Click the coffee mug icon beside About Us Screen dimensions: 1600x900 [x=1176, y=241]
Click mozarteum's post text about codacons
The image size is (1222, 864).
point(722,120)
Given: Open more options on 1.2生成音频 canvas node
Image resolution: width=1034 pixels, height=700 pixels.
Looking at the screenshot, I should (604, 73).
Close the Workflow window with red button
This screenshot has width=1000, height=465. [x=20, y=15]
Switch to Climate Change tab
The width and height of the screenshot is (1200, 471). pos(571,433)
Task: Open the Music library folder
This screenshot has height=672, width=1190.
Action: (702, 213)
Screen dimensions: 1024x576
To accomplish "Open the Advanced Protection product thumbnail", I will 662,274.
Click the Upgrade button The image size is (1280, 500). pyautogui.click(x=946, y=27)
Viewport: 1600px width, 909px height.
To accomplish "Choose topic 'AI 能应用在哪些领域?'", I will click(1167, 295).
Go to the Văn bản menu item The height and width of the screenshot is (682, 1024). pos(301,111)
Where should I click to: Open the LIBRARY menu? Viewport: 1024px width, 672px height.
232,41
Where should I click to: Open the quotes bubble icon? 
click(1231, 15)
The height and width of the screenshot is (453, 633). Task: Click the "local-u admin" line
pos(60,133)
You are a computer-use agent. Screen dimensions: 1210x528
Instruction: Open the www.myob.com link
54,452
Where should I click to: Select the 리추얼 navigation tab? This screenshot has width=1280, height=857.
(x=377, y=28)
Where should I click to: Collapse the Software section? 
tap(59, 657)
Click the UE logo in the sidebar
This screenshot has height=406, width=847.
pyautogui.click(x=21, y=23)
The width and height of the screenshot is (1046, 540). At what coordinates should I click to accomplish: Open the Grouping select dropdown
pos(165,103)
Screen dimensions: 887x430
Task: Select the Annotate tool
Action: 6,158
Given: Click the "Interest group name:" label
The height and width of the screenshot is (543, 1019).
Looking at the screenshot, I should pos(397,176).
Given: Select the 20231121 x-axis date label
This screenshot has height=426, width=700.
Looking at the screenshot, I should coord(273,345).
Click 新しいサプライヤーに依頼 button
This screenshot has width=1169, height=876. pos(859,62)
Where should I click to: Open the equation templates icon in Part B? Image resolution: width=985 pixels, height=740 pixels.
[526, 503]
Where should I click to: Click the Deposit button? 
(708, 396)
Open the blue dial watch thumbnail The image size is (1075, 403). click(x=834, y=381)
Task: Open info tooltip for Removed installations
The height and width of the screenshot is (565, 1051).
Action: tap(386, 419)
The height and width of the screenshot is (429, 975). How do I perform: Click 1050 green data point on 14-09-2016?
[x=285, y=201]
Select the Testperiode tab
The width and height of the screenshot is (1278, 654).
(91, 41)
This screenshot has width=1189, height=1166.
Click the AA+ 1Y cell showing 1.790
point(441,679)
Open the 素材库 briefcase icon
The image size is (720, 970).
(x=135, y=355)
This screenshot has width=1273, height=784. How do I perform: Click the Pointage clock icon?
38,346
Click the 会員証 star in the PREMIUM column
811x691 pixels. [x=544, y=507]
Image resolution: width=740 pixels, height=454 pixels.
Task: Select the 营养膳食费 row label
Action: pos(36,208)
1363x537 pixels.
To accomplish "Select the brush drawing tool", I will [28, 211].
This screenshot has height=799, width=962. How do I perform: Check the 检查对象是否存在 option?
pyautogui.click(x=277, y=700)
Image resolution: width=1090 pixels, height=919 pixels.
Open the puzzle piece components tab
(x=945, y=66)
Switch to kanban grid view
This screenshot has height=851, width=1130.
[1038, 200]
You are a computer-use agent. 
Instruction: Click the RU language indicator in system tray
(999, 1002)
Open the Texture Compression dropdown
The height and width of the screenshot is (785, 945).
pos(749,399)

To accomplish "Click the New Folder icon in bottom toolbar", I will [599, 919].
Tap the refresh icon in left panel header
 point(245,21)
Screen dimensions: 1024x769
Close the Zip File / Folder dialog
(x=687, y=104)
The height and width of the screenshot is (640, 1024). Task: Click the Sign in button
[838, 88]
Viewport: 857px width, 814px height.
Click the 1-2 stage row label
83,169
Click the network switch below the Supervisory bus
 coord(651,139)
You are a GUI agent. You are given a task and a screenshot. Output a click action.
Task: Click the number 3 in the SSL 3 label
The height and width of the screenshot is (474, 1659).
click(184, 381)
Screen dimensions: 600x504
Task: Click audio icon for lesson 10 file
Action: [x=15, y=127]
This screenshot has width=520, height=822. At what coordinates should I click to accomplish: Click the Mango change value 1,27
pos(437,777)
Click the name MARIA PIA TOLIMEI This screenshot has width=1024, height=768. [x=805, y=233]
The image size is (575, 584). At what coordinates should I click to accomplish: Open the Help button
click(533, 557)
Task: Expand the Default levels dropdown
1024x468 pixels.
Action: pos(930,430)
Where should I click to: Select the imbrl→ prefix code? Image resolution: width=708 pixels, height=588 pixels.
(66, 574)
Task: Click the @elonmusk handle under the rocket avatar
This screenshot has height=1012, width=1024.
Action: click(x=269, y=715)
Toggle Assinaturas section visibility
□ □ □
• _TASK DIRECTIONS_
Repeat the lines above exactly.

• _FINISHED EXERCISE_
Click the coffee mug icon beside About Us Screen dimensions: 1600x900 [x=1176, y=241]
Click mozarteum's post text about codacons
The image size is (1222, 864).
point(722,120)
Given: Open more options on 1.2生成音频 canvas node
Image resolution: width=1034 pixels, height=700 pixels.
Looking at the screenshot, I should (604, 73).
Close the Workflow window with red button
This screenshot has width=1000, height=465. [x=20, y=15]
Switch to Climate Change tab
The width and height of the screenshot is (1200, 471). pos(571,433)
Task: Open the Music library folder
This screenshot has height=672, width=1190.
Action: (702, 213)
Screen dimensions: 1024x576
To accomplish "Open the Advanced Protection product thumbnail", I will 662,274.
Click the Upgrade button The image size is (1280, 500). pyautogui.click(x=946, y=27)
Viewport: 1600px width, 909px height.
To accomplish "Choose topic 'AI 能应用在哪些领域?'", I will click(1167, 295).
Go to the Văn bản menu item The height and width of the screenshot is (682, 1024). pos(301,111)
Where should I click to: Open the LIBRARY menu? Viewport: 1024px width, 672px height.
232,41
Where should I click to: Open the quotes bubble icon? 
click(1231, 15)
The height and width of the screenshot is (453, 633). Task: Click the "local-u admin" line
pos(60,133)
You are a computer-use agent. Screen dimensions: 1210x528
Instruction: Open the www.myob.com link
54,452
Where should I click to: Select the 리추얼 navigation tab? This screenshot has width=1280, height=857.
(x=377, y=28)
Where should I click to: Collapse the Software section? 
tap(59, 657)
Click the UE logo in the sidebar
This screenshot has height=406, width=847.
pyautogui.click(x=21, y=23)
The width and height of the screenshot is (1046, 540). At what coordinates should I click to accomplish: Open the Grouping select dropdown
pos(165,103)
Screen dimensions: 887x430
Task: Select the Annotate tool
Action: 6,158
Given: Click the "Interest group name:" label
The height and width of the screenshot is (543, 1019).
Looking at the screenshot, I should pos(397,176).
Given: Select the 20231121 x-axis date label
This screenshot has height=426, width=700.
Looking at the screenshot, I should coord(273,345).
Click 新しいサプライヤーに依頼 button
This screenshot has width=1169, height=876. pos(859,62)
Where should I click to: Open the equation templates icon in Part B? Image resolution: width=985 pixels, height=740 pixels.
[526, 503]
Where should I click to: Click the Deposit button? 
(708, 396)
Open the blue dial watch thumbnail The image size is (1075, 403). click(x=834, y=381)
Task: Open info tooltip for Removed installations
The height and width of the screenshot is (565, 1051).
Action: tap(386, 419)
The height and width of the screenshot is (429, 975). How do I perform: Click 1050 green data point on 14-09-2016?
[x=285, y=201]
Select the Testperiode tab
The width and height of the screenshot is (1278, 654).
(91, 41)
This screenshot has width=1189, height=1166.
Click the AA+ 1Y cell showing 1.790
point(441,679)
Open the 素材库 briefcase icon
The image size is (720, 970).
(x=135, y=355)
This screenshot has width=1273, height=784. How do I perform: Click the Pointage clock icon?
38,346
Click the 会員証 star in the PREMIUM column
811x691 pixels. [x=544, y=507]
Image resolution: width=740 pixels, height=454 pixels.
Task: Select the 营养膳食费 row label
Action: pos(36,208)
1363x537 pixels.
To accomplish "Select the brush drawing tool", I will [28, 211].
This screenshot has height=799, width=962. How do I perform: Check the 检查对象是否存在 option?
pyautogui.click(x=277, y=700)
Image resolution: width=1090 pixels, height=919 pixels.
Open the puzzle piece components tab
(x=945, y=66)
Switch to kanban grid view
This screenshot has height=851, width=1130.
[1038, 200]
You are a computer-use agent. 
Instruction: Click the RU language indicator in system tray
(999, 1002)
Open the Texture Compression dropdown
The height and width of the screenshot is (785, 945).
pos(749,399)

To accomplish "Click the New Folder icon in bottom toolbar", I will [599, 919].
Tap the refresh icon in left panel header
 point(245,21)
Screen dimensions: 1024x769
Close the Zip File / Folder dialog
(x=687, y=104)
The height and width of the screenshot is (640, 1024). Task: Click the Sign in button
[838, 88]
Viewport: 857px width, 814px height.
Click the 1-2 stage row label
83,169
Click the network switch below the Supervisory bus
 coord(651,139)
You are a GUI agent. You are given a task and a screenshot. Output a click action.
Task: Click the number 3 in the SSL 3 label
The height and width of the screenshot is (474, 1659).
click(184, 381)
Screen dimensions: 600x504
Task: Click audio icon for lesson 10 file
Action: [x=15, y=127]
This screenshot has width=520, height=822. At what coordinates should I click to accomplish: Click the Mango change value 1,27
pos(437,777)
Click the name MARIA PIA TOLIMEI This screenshot has width=1024, height=768. [x=805, y=233]
The image size is (575, 584). At what coordinates should I click to accomplish: Open the Help button
click(533, 557)
Task: Expand the Default levels dropdown
1024x468 pixels.
Action: pos(930,430)
Where should I click to: Select the imbrl→ prefix code? Image resolution: width=708 pixels, height=588 pixels.
(66, 574)
Task: Click the @elonmusk handle under the rocket avatar
This screenshot has height=1012, width=1024.
Action: click(x=269, y=715)
Toggle Assinaturas section visibility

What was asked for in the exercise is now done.